### Task description
Wherever a line in the records contains the word "field", return that line.
-------- Exercise data
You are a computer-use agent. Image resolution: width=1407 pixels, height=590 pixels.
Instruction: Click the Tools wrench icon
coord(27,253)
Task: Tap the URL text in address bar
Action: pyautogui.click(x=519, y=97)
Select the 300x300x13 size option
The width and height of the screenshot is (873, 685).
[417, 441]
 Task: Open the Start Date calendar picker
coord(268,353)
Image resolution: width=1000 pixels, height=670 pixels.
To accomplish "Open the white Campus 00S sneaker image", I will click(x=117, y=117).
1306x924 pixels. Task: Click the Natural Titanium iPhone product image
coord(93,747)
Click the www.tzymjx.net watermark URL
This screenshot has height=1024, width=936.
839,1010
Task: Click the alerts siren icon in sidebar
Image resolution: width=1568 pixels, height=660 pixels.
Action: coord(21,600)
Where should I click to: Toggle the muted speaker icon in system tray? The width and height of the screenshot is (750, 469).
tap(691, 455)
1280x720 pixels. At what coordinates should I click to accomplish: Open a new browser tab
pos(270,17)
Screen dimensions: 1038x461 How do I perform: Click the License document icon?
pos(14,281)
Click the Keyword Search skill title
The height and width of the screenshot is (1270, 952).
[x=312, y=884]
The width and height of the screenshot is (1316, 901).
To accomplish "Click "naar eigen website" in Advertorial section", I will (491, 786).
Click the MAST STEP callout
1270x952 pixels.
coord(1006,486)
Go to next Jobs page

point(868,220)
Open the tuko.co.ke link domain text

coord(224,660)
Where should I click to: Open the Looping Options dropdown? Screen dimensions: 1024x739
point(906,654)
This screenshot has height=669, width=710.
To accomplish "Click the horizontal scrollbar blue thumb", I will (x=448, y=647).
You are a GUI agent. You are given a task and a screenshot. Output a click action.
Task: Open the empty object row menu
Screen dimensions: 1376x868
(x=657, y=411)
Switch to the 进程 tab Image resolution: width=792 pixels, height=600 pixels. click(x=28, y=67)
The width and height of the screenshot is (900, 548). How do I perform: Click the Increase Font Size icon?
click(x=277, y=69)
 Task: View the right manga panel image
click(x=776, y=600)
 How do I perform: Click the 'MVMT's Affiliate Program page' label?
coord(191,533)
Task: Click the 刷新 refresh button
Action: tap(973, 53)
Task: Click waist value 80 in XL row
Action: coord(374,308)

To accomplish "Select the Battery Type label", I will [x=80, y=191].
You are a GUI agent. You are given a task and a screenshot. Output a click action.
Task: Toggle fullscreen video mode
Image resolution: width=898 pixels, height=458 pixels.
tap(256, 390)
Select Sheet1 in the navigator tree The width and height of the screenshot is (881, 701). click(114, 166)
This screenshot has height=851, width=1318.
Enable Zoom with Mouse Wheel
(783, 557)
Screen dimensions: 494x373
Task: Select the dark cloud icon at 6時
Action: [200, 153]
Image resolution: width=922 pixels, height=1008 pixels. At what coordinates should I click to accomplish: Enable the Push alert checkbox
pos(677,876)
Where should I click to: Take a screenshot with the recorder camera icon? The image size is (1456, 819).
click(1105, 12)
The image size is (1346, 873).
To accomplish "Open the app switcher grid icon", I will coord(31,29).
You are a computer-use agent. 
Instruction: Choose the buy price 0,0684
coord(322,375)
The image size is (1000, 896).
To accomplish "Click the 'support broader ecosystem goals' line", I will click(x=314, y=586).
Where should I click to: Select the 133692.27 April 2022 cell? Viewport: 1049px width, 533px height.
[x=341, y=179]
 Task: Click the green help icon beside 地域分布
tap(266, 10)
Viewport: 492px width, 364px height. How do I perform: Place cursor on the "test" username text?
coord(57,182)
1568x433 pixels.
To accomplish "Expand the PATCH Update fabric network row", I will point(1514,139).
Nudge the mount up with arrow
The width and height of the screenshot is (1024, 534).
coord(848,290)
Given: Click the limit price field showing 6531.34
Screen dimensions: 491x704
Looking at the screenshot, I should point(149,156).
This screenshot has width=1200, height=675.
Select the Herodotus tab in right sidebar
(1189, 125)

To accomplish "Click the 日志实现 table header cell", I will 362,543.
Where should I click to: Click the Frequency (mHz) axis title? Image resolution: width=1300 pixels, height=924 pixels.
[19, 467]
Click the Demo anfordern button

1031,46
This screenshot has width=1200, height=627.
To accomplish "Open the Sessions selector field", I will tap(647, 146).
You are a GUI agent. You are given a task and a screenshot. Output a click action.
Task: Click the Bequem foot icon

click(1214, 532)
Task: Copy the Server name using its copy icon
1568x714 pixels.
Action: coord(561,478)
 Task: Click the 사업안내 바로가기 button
----------------
### Result
Given: Click the limit price field showing 6531.34
To accomplish "Open the Sessions selector field", I will tap(647, 146).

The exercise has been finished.